Friday, February 6, 2015

Want a job interview? Whip inflation now!

Based on a flood of interviewing that we're doing here at Brivo, I thought it would be good to discuss a couple of very basic principles around interviewing for a new job. Those of you who currently work for Brivo, please ignore... :)

Even cursory scans online will produce an enormous quantity of information for handling yourself well in a job interview. But, for this discussion, I'd like to only cover the points important in actually GETTING an in-person job interview. No, I don't want to talk about writing a well-formatted resume, or whether to use a recruiter, online job board, or massive letter writing campaign to get yourself into contention. I want to talk about what comes right after that... the telephone interview.

The phone interview is your first, and BEST, chance to make a good impression on a prospective hiring manager. Out of many dozens (or even 100s) of resumes, you will probably be one of 10-20 folks who are phone interviewed, and that will result in 2-4 of you being invited to appear in person. Handling the phone interview well is critical, and amazingly, handled TERRIBLY by the vast majority of candidates.

First, show that you can communicate! Speak clearly, be to-the-point, and don't ramble on throwing every buzzword you know into every response. Answer the question. If you like, give a couple of sentences answer, then ask, "Would you like me to go into more detail regarding xxxxxx?" They'll love you.

Next, be prepared to represent your experiences to the best extent possible. You should reread your OWN resume and make sure you are 100% familiar with it, and be ready to discuss any of the items on it in full detail. Just a few examples of items you should be ready to discuss for each job you've had:
  • What was your basic function on the team?
  • What products/services did your participation affect?
  • Which of your skills most came into play?
  • What were your biggest challenges?
  • Etc, Etc, Etc... Ad infinitum... Ad nauseum...
The exact answers to these questions aren't as important as showing that you can communicate, express an opinion, and back it up. Hiring managers don't care if your favorite tree is the elm or the pine, but they do care that you can give an answer and back it up in a couple of sentences.

Finally, here is the WORST mistake you can make, and it is the mistake that is most-often made. Do NOT over-represent your skills. It has become very common for folks to include every skill known to man on their resumes, and to list themselves as "experts" in the area, or as having "extensive experience working with" it. This is called Resume Inflation, and it might get you a call, but it will get you shut out of an in-person interview faster than anything else.

Look, your perspective hiring manager can have a difficult time finding out if you REALLY had a particular function on a particular team. He can't know that you didn't really have someone helping you get that product done 5 years ago. He can't know that you really didn't bring it in on time and with perfect quality, as you say. What the hiring manager CAN do is ask you questions about skills you have represented you are an "expert" in. And, any good hiring manager will do that.

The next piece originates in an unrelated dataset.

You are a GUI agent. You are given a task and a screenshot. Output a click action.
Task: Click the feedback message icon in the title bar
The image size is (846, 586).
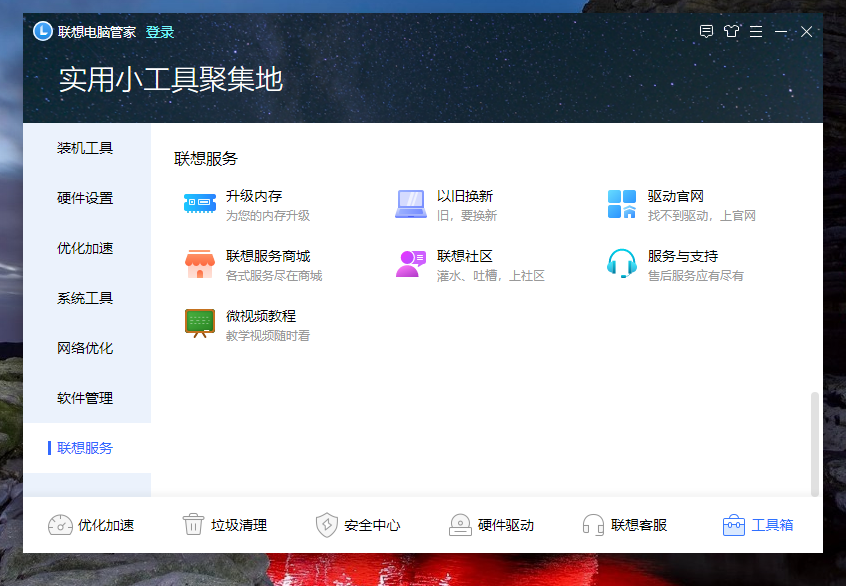coord(706,31)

Some of the interviews we've been having recently have resulted in conversations analogous to this:
Us: So we see you list "driving a car" as a skill you have, yes?
Candidate: Absolutely!
Us: So where would you say you are on a scale of 1-5, where 1 would be "just passing knowledge", and 5 would be "total expert" with respect to driving a car?
Candidate: Oh I'm a total 5, maybe even a 6. I drive one multiple times a day, everyday.
Us: Great. So tell us, when you drive a car, which foot pedal is on the right?
Candidate: Well, uh, I usually don't have to do that... I have a tool that helps do that for me... what I think is important is that people in the car wear their seatbelts and you use a GPS to get where you want to go, and...
Get the point? If he had said, "Well, I've seen it done, so I'm a 1 or a 2 with that," then we wouldn't ask detailed questions. We might only NEED someone with passing knowledge of something, but misrepresenting yourself will be a showstopper.

Putting a million buzzwords on your resume might get it found by more searches, but separate out those areas you have passing knowledge in from those areas you are truly gifted in. That way, the search will still find you, but it will be clear what you truly know. You might not get as many calls, but those that you do get will be more targeted to what the employer is really looking for.